**Provided records**
== Segment start ==

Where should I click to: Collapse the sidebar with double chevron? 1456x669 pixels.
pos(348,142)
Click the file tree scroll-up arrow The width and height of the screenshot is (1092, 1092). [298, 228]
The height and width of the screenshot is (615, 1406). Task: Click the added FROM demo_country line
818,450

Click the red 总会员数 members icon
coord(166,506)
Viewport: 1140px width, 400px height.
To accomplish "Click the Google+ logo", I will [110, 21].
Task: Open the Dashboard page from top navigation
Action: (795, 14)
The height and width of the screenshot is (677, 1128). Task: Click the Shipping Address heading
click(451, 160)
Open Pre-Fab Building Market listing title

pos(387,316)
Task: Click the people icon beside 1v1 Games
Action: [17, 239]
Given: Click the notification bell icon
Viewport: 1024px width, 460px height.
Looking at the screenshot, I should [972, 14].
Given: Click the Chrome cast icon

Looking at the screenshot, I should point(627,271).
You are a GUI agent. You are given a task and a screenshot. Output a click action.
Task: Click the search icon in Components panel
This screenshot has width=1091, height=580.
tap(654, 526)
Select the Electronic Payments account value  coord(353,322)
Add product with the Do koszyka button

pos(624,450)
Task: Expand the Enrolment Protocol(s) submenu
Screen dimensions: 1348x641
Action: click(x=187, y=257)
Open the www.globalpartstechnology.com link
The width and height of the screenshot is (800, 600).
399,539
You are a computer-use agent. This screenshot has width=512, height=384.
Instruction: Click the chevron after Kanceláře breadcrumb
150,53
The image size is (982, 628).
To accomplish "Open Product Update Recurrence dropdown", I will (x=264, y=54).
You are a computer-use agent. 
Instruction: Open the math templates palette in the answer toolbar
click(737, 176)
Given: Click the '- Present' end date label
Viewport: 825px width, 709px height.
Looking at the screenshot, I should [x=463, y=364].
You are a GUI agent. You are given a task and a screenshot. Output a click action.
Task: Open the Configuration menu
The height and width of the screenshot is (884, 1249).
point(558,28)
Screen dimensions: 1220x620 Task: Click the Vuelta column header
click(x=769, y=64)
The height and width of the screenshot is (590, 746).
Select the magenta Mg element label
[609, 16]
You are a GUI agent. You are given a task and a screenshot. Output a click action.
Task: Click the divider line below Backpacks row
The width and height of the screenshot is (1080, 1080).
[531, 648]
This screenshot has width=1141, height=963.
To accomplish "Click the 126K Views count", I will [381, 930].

== Segment end ==

**Your assignment**
Copy out the full set of records precisely, leaving nothing out.

**Response to the exercise**
Where should I click to: Collapse the sidebar with double chevron? 1456x669 pixels.
pos(348,142)
Click the file tree scroll-up arrow The width and height of the screenshot is (1092, 1092). [298, 228]
The height and width of the screenshot is (615, 1406). Task: Click the added FROM demo_country line
818,450

Click the red 总会员数 members icon
coord(166,506)
Viewport: 1140px width, 400px height.
To accomplish "Click the Google+ logo", I will [110, 21].
Task: Open the Dashboard page from top navigation
Action: (795, 14)
The height and width of the screenshot is (677, 1128). Task: Click the Shipping Address heading
click(451, 160)
Open Pre-Fab Building Market listing title

pos(387,316)
Task: Click the people icon beside 1v1 Games
Action: [17, 239]
Given: Click the notification bell icon
Viewport: 1024px width, 460px height.
Looking at the screenshot, I should [972, 14].
Given: Click the Chrome cast icon

Looking at the screenshot, I should point(627,271).
You are a GUI agent. You are given a task and a screenshot. Output a click action.
Task: Click the search icon in Components panel
This screenshot has width=1091, height=580.
tap(654, 526)
Select the Electronic Payments account value  coord(353,322)
Add product with the Do koszyka button

pos(624,450)
Task: Expand the Enrolment Protocol(s) submenu
Screen dimensions: 1348x641
Action: click(x=187, y=257)
Open the www.globalpartstechnology.com link
The width and height of the screenshot is (800, 600).
399,539
You are a computer-use agent. This screenshot has width=512, height=384.
Instruction: Click the chevron after Kanceláře breadcrumb
150,53
The image size is (982, 628).
To accomplish "Open Product Update Recurrence dropdown", I will (x=264, y=54).
You are a computer-use agent. 
Instruction: Open the math templates palette in the answer toolbar
click(737, 176)
Given: Click the '- Present' end date label
Viewport: 825px width, 709px height.
Looking at the screenshot, I should [x=463, y=364].
You are a GUI agent. You are given a task and a screenshot. Output a click action.
Task: Open the Configuration menu
The height and width of the screenshot is (884, 1249).
point(558,28)
Screen dimensions: 1220x620 Task: Click the Vuelta column header
click(x=769, y=64)
The height and width of the screenshot is (590, 746).
Select the magenta Mg element label
[609, 16]
You are a GUI agent. You are given a task and a screenshot. Output a click action.
Task: Click the divider line below Backpacks row
The width and height of the screenshot is (1080, 1080).
[531, 648]
This screenshot has width=1141, height=963.
To accomplish "Click the 126K Views count", I will [381, 930].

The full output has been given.